Starting at the line that contains "О компании (92, 2066)" and stopping at the line that contains "Scanere cu fir (317, 202)", restate each line of the records below exactly. Omit the pictures.
*** Material for this task Section Begins ***
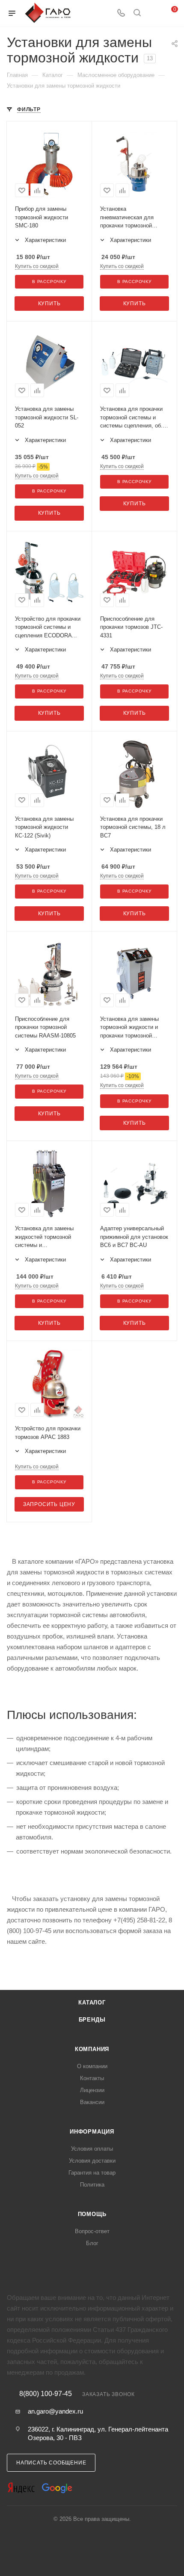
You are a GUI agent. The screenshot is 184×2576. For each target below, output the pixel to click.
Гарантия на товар (92, 2172)
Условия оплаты (92, 2149)
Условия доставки (92, 2160)
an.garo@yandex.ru (55, 2411)
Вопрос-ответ (92, 2231)
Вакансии (92, 2102)
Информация (92, 2131)
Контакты (92, 2078)
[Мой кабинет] (153, 13)
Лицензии (92, 2090)
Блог (92, 2243)
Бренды (92, 2019)
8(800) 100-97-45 (45, 2393)
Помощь (92, 2214)
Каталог (92, 2002)
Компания (92, 2049)
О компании (92, 2066)
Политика (92, 2184)
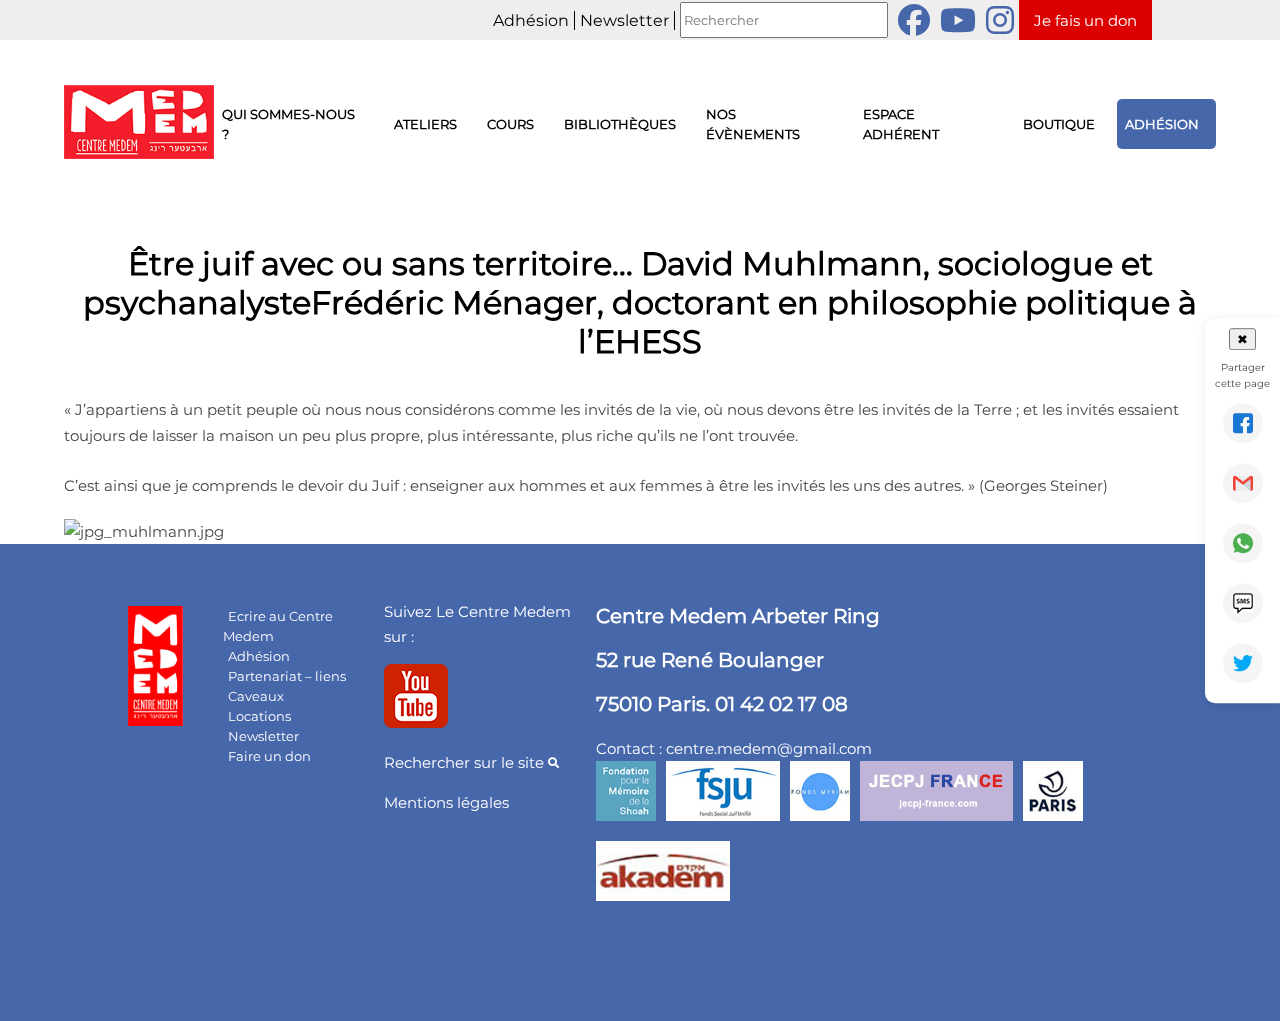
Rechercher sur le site (466, 762)
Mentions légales (446, 802)
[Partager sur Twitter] (1243, 663)
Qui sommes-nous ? (288, 124)
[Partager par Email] (1243, 483)
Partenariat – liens (287, 676)
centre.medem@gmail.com (769, 748)
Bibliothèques (620, 124)
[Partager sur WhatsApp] (1243, 543)
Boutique (1059, 124)
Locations (259, 716)
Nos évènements (753, 124)
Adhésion (531, 20)
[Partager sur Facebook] (1243, 423)
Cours (510, 124)
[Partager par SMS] (1243, 603)
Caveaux (256, 696)
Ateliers (425, 124)
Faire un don (269, 756)
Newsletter (624, 20)
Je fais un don (1085, 20)
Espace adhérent (901, 124)
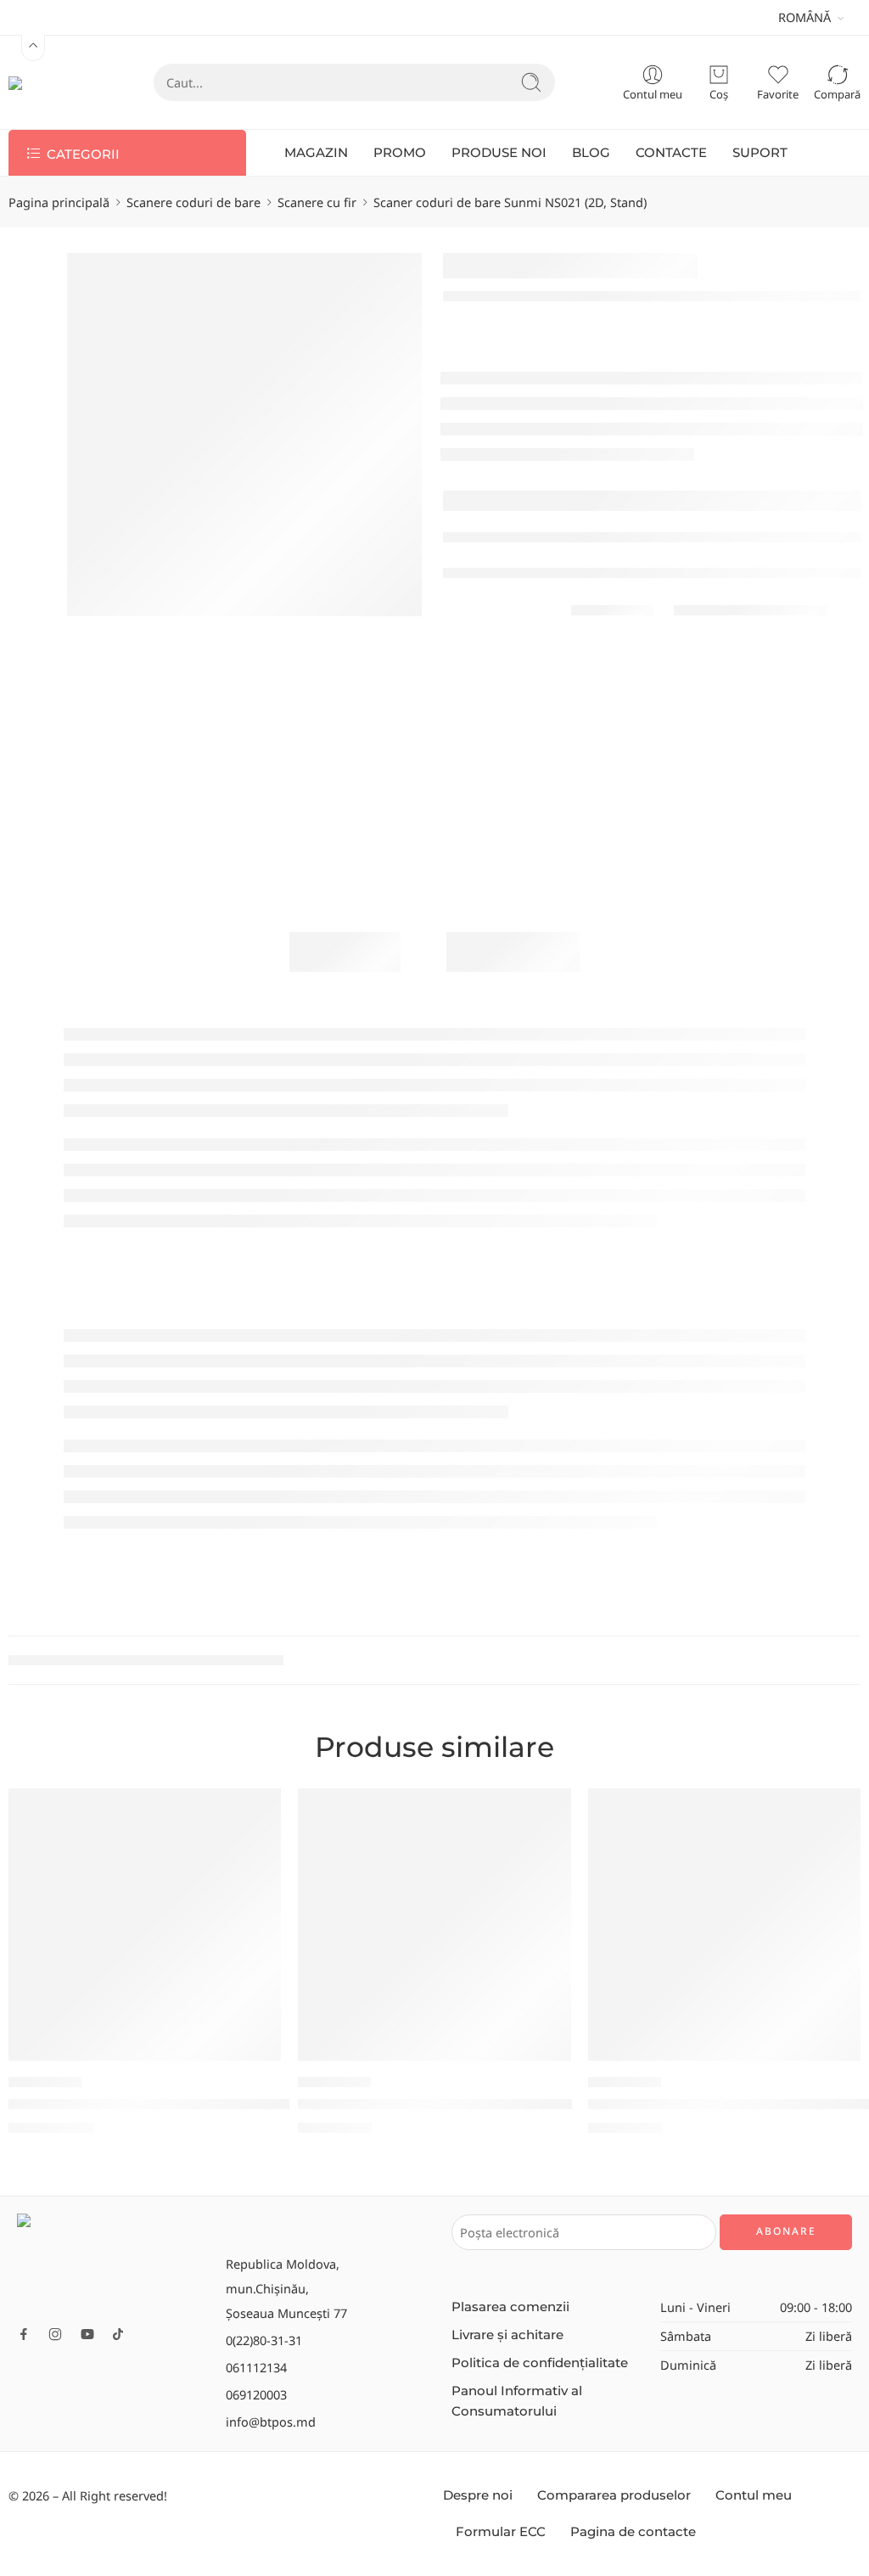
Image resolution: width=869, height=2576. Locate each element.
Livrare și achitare (507, 2335)
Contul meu (753, 2495)
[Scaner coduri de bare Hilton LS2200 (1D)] (434, 1924)
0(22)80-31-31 (264, 2340)
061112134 (256, 2367)
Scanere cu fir (317, 202)
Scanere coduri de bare (193, 202)
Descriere (345, 951)
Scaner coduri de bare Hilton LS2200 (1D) (435, 2104)
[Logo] (113, 2262)
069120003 (256, 2394)
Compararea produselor (614, 2495)
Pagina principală (58, 202)
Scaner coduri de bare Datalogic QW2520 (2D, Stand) (184, 2104)
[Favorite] (256, 1812)
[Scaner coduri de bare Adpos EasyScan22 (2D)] (724, 1924)
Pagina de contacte (633, 2532)
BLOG (591, 152)
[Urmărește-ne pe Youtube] (87, 2334)
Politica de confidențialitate (539, 2363)
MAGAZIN (316, 152)
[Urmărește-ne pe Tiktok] (118, 2334)
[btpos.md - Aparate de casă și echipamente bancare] (47, 82)
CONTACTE (671, 152)
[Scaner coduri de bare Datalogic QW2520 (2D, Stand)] (144, 1924)
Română (804, 16)
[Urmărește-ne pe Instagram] (55, 2334)
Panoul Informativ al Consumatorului (516, 2400)
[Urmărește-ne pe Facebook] (24, 2334)
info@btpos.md (271, 2421)
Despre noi (478, 2495)
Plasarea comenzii (510, 2307)
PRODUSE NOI (499, 152)
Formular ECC (501, 2532)
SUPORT (760, 152)
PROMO (399, 152)
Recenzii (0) (513, 951)
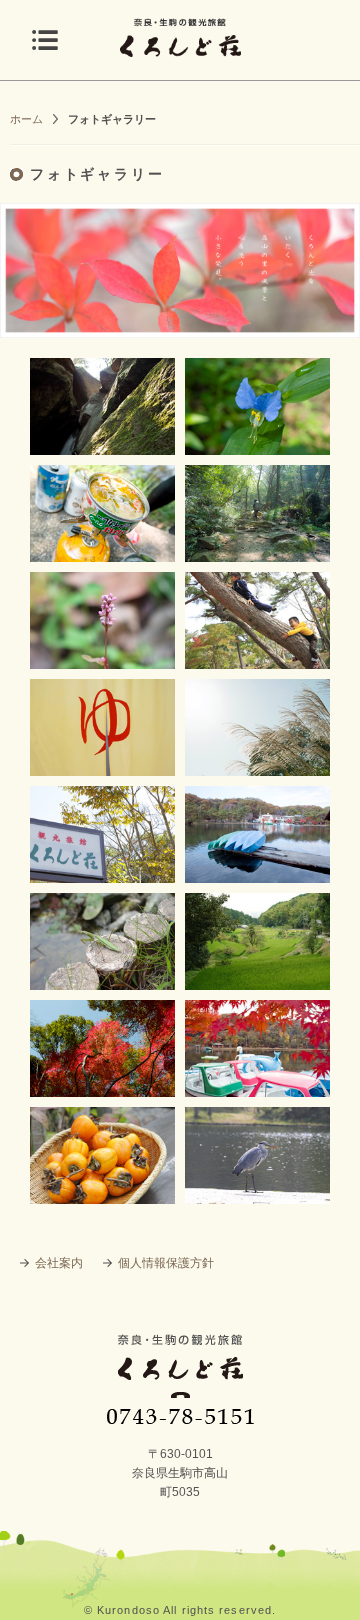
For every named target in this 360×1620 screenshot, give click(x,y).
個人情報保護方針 (166, 1263)
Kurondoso (128, 1610)
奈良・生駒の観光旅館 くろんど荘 (180, 1379)
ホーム (26, 119)
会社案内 (59, 1263)
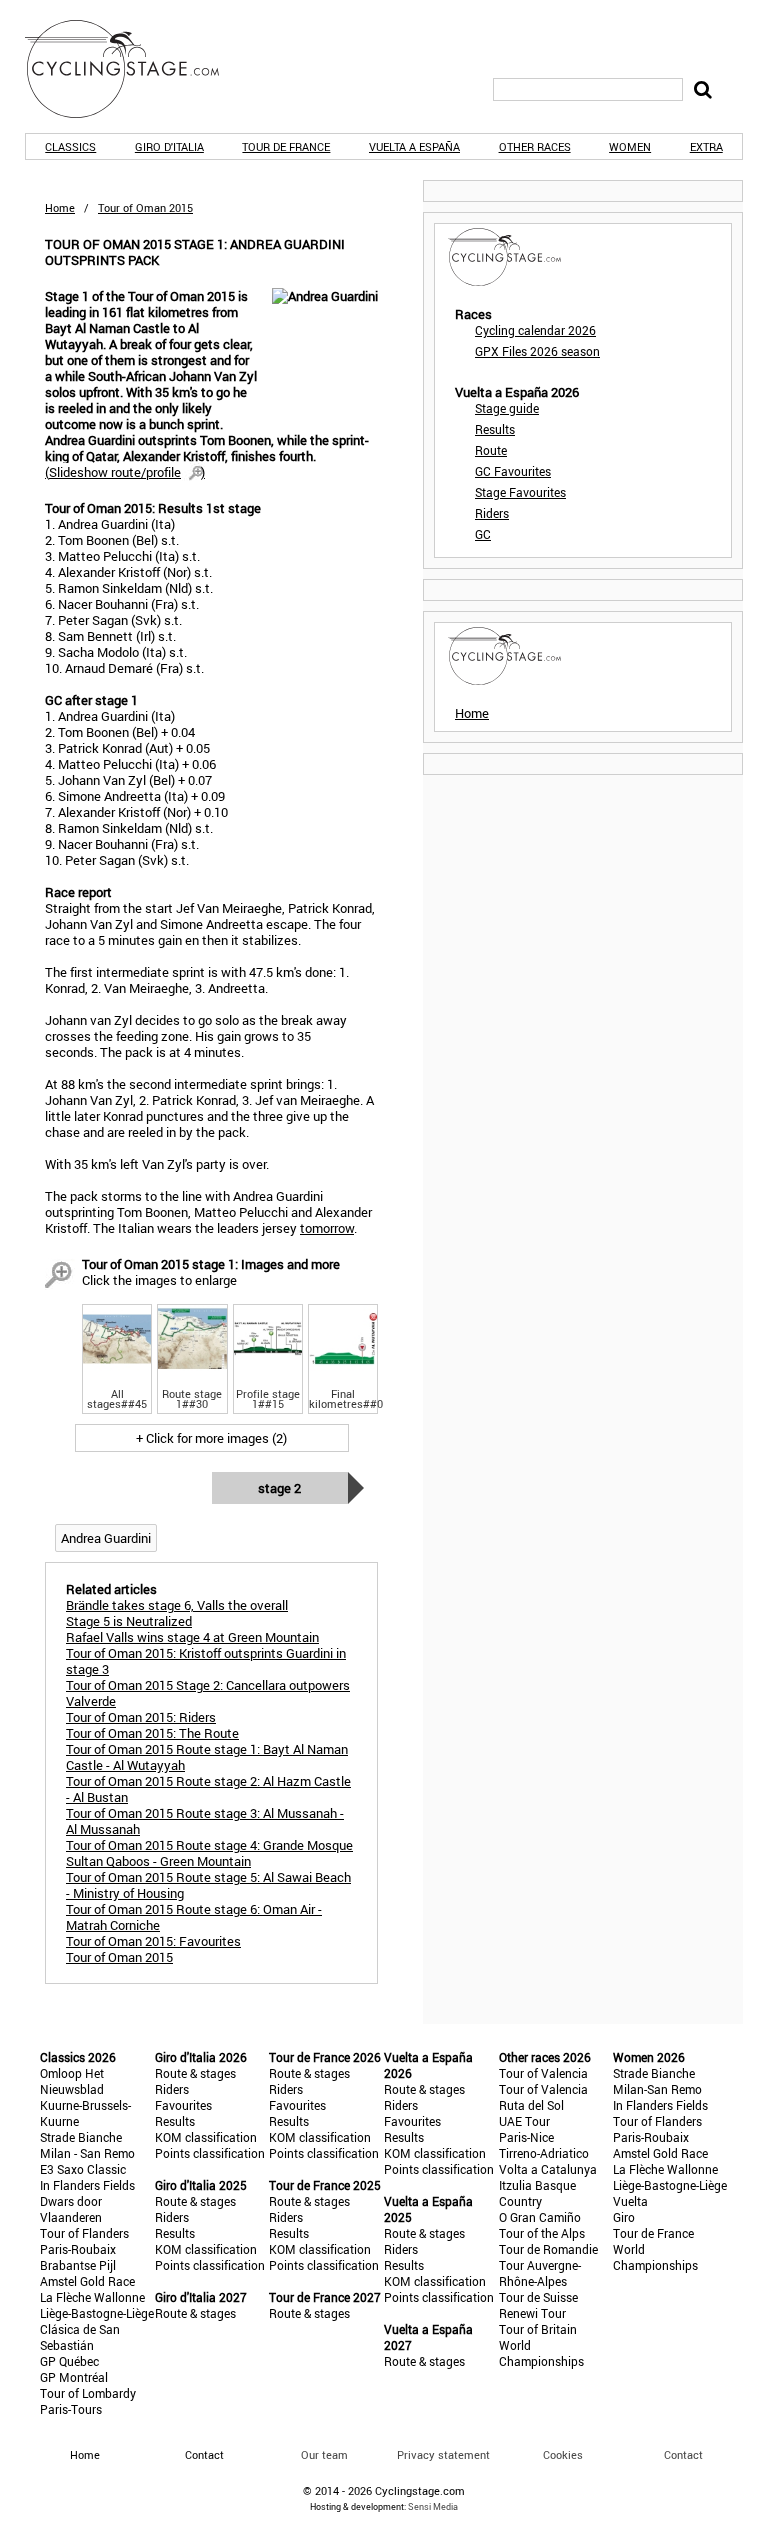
*** Material for this task Section Ends ***
> [Solution to this task]
О компании (92, 2066)
Политика (92, 2184)
Rechercher sur le site (466, 762)
Mentions légales (446, 802)
[Partager sur Twitter] (1243, 663)
Qui sommes-nous ? (288, 124)
[Partager par Email] (1243, 483)
Partenariat – liens (287, 676)
centre.medem@gmail.com (769, 748)
Bibliothèques (620, 124)
[Partager sur WhatsApp] (1243, 543)
Boutique (1059, 124)
Locations (259, 716)
Nos évènements (753, 124)
Adhésion (531, 20)
[Partager sur Facebook] (1243, 423)
Cours (510, 124)
[Partager par SMS] (1243, 603)
Caveaux (256, 696)
Ateliers (425, 124)
Faire un don (269, 756)
Newsletter (624, 20)
Je fais un don (1085, 20)
Espace adhérent (901, 124)
Image resolution: width=869, height=2576. Locate each element.
Livrare și achitare (507, 2335)
Contul meu (753, 2495)
[Scaner coduri de bare Hilton LS2200 (1D)] (434, 1924)
0(22)80-31-31 (264, 2340)
061112134 (256, 2367)
Scanere cu fir (317, 202)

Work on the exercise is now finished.